Eight-gold harvest for Malaysia on day seven
Malaysia recorded their best performance so far with an eight-gold haul at the 30th SEA Games in Manila yesterday but will be hard-pressed to achieve their target of 70 gold medals.
They also won eight silver and 13 bronze medals on the seventh day of competition.
The rhythmic gymnastics squad were the toast of the contingent by contributing four golds, followed by diving with two golds while taekwondo and karate-do had one each.
Despite the golden harvest, Malaysia dropped one rung to sixth in the medal tally with a total of 36 gold, 28 silver and 42 bronze medals, well short of their target of 70 golds with just three days of competition left.
Hosts the Philippines are almost certain of emerging overall champions for the second time since the 2005 edition with a collection of 89 gold, 67 silver and 65 bronze medals, while Indonesia are second with 50-49-58 and Vietnam remaining in third spot with a count of 45-50-64.
Malaysia were in a class of their own in rhythmic gymnastics as Izzah Amzan reigned supreme in the ball event, Izzah and Koi Sie Yan were declared joint winners in ribbon and the Malaysian team won gold in the group all-around event at the Rizal Memorial Coliseum.

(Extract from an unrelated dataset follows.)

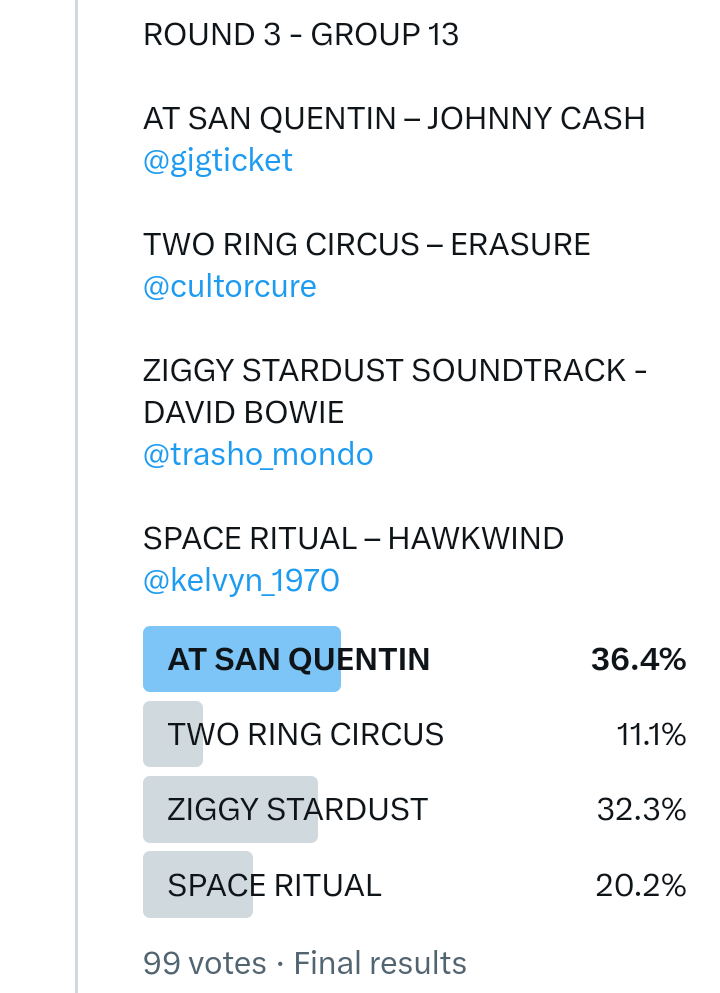Viewport: 720px width, 993px height.
Task: Click the TWO RING CIRCUS – ERASURE line
Action: [x=367, y=245]
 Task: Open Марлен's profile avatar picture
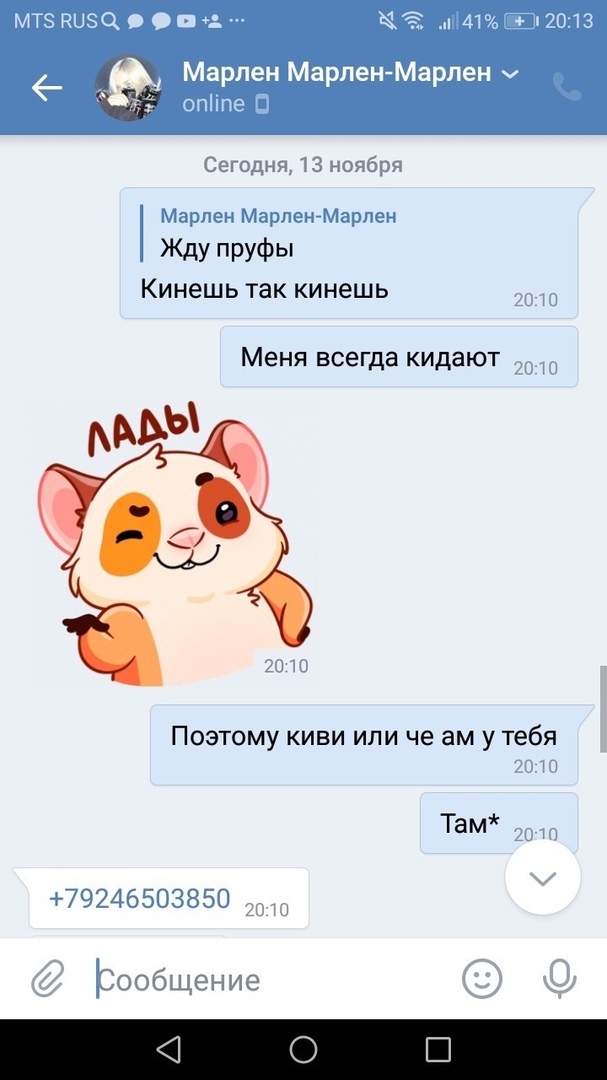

Rhythmic gymnastics was marred by controversy as Malaysian Gymnastics Federation president Rachel Lau cried foul over the judging and would file an official protest to the International Gymnastics Federation.
At the New Clark City Aquatics Center, national divers won two golds, in the men’s 3-metre individual springboard and women’s 3-metre synchronised springboard.
The other two golds came from poomsae mixed pair in taekwondo and men’s 55kg kumite in karate-do.
Young athlete Andre Anura Anuar cracked the 12-year-old national men’s long jump record when he cleared 8.02m to win silver at the New Clark City Athletics Stadium.
The old record of 7.88m was set by Josbert Tinus at the Thailand Open in 2007.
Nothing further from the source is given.